Question 9: Point Cloud Normal Vectors

What do normal vectors in a point cloud represent?

Explanation: Normal vectors indicate which direction is "outward" from the surface at each point. They are perpendicular to the local surface plane and are critical for mesh reconstruction algorithms (Poisson reconstruction relies heavily on normals), for correct lighting/shading in 3D viewers, and for determining inside vs. outside when creating watertight meshes.

Question 10: Structured Light vs. Laser — Speed

Which scanning technology generally captures data faster for full-surface acquisition?

Explanation: Structured light scanners project a 2D pattern across the entire field of view and capture millions of points in a single frame (area scanning). Laser triangulation scanners typically project a single line or point that must sweep across the object, making them inherently slower for full-surface capture. However, laser scanners often achieve higher accuracy on certain geometry types and work better at longer ranges.

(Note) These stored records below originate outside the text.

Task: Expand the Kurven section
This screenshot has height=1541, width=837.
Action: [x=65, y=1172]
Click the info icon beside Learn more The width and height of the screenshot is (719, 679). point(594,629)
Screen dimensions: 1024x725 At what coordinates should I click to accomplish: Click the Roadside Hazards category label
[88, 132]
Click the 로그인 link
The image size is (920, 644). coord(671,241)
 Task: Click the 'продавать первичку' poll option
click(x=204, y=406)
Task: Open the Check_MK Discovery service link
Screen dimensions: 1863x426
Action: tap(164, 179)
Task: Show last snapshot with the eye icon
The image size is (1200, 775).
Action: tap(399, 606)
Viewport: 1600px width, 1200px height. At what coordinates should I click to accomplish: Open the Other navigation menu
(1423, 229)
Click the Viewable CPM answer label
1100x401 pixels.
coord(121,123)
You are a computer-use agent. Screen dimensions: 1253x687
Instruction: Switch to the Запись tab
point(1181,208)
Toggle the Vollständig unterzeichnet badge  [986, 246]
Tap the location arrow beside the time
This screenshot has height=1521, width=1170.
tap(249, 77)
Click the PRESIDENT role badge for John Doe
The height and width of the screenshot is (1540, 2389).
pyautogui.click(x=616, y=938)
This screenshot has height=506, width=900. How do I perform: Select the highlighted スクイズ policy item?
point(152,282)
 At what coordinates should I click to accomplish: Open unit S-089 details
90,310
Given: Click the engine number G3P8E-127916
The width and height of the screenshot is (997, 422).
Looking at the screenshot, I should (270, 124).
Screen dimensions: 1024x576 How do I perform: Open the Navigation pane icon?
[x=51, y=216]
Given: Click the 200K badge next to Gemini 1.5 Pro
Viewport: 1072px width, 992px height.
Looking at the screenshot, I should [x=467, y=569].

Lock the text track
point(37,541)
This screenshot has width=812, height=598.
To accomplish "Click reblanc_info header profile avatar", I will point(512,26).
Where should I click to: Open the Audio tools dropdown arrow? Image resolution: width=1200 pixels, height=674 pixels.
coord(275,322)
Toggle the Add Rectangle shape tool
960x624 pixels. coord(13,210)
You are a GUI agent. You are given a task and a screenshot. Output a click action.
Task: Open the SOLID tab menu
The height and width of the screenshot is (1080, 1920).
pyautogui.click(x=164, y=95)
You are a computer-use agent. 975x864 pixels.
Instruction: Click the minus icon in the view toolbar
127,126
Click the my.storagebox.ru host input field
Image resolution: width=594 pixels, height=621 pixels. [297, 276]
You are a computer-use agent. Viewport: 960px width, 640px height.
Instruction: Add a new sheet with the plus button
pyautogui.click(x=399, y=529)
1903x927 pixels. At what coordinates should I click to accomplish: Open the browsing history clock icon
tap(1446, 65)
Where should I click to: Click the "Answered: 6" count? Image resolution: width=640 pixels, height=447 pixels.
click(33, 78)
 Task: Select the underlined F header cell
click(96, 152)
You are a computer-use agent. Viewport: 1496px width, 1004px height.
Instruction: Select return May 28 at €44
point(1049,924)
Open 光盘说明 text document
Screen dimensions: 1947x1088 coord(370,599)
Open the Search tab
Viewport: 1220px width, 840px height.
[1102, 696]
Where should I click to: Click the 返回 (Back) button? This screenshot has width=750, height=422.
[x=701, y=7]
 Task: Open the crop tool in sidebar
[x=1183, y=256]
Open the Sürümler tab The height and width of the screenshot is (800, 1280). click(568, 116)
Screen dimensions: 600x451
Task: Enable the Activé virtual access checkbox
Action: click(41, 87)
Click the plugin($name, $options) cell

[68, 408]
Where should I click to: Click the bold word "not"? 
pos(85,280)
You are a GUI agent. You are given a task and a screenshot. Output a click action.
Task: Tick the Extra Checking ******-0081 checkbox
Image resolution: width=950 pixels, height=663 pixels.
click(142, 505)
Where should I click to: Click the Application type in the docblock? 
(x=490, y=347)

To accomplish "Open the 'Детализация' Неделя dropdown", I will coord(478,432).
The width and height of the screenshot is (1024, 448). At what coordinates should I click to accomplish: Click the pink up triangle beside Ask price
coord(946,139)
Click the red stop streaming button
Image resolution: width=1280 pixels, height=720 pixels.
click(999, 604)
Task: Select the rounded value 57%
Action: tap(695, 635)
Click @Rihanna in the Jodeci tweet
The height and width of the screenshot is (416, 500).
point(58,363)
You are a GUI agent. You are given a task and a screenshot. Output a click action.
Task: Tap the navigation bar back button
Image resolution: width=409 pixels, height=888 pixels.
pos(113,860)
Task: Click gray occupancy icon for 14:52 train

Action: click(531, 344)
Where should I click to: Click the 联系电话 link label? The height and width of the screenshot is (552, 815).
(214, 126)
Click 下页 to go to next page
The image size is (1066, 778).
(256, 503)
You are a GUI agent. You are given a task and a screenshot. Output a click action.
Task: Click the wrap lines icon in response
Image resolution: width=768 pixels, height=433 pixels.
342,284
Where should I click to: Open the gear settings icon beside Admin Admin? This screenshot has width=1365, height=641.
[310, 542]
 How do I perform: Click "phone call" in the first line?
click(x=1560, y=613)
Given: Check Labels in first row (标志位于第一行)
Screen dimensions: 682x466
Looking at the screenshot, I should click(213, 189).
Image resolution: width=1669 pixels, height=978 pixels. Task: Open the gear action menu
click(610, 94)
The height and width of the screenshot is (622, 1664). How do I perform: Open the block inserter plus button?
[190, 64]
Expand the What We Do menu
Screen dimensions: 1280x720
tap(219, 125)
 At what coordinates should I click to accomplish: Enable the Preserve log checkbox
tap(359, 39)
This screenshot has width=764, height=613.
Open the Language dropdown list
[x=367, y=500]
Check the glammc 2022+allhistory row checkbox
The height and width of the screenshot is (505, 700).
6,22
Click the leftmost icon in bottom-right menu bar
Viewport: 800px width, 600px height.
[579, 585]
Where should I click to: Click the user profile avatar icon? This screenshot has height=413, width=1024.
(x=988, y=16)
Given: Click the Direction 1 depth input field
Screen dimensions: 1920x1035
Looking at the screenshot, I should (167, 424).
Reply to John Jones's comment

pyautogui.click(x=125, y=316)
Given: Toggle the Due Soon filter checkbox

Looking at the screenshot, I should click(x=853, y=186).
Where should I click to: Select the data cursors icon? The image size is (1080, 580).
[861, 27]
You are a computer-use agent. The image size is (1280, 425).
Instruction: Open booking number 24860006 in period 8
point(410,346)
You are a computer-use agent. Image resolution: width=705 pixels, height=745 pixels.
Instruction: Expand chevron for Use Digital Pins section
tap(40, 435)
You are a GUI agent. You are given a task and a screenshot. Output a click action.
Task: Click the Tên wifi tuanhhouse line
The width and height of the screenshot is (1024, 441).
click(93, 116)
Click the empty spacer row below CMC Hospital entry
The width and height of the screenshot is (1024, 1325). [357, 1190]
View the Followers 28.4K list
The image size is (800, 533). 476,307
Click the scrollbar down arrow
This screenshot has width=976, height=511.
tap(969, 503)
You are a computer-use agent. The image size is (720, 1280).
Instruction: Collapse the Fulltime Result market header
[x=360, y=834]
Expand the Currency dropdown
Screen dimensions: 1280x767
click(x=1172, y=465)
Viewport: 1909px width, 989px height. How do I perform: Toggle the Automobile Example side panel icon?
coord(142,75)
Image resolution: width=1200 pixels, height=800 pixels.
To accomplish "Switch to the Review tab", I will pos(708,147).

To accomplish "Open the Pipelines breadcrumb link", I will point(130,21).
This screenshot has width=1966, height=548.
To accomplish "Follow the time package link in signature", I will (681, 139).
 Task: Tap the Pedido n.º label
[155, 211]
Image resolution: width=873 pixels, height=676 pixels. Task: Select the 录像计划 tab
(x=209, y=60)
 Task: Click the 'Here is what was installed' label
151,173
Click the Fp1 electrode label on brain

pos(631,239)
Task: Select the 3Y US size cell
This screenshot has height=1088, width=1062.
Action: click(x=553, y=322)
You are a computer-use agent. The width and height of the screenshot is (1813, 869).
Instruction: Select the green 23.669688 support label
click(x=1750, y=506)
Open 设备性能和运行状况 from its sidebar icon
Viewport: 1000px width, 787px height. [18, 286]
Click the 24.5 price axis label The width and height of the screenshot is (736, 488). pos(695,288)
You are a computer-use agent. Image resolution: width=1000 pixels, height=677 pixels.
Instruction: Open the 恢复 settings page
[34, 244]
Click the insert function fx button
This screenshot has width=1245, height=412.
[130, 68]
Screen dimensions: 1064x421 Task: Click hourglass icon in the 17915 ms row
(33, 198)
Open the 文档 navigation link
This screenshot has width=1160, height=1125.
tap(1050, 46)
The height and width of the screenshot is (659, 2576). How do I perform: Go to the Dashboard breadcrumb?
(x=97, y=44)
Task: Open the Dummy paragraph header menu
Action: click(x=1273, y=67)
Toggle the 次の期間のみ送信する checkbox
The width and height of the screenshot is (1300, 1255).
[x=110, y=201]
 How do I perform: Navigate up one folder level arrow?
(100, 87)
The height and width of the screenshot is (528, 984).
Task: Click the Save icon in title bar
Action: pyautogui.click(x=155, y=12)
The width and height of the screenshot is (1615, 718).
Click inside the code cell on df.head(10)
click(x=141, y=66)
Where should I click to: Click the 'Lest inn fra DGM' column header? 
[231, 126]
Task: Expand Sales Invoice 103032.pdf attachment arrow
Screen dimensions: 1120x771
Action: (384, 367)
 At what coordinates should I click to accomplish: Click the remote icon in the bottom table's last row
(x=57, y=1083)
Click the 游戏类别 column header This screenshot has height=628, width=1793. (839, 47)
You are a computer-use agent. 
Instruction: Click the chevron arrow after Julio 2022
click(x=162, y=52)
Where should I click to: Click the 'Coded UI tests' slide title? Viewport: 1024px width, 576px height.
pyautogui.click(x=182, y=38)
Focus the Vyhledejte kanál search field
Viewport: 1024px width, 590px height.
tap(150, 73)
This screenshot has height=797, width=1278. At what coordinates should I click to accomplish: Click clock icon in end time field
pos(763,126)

Question 11: Occlusion in Scanning

What is "occlusion" in 3D scanning?

Explanation: Occlusion occurs when the scanner cannot "see" a surface because it is blocked by another part of the object, a fixture, or the scanning setup. Deep holes, undercuts, and complex internal geometry are common sources of occlusion. Multi-angle scanning, turntable rotation, and handheld scanning techniques are used to minimize occlusion artifacts.

Question 12: Mesh vs. Point Cloud

What is the key difference between a point cloud and a mesh?

Explanation: A point cloud is raw scan data — discrete, unconnected 3D points. A mesh connects these points with edges and triangular (or polygonal) faces to create a continuous surface representation. Meshes are required for 3D printing, CAD integration, and most visualization applications. The conversion from point cloud to mesh is a critical processing step covered in Module 3.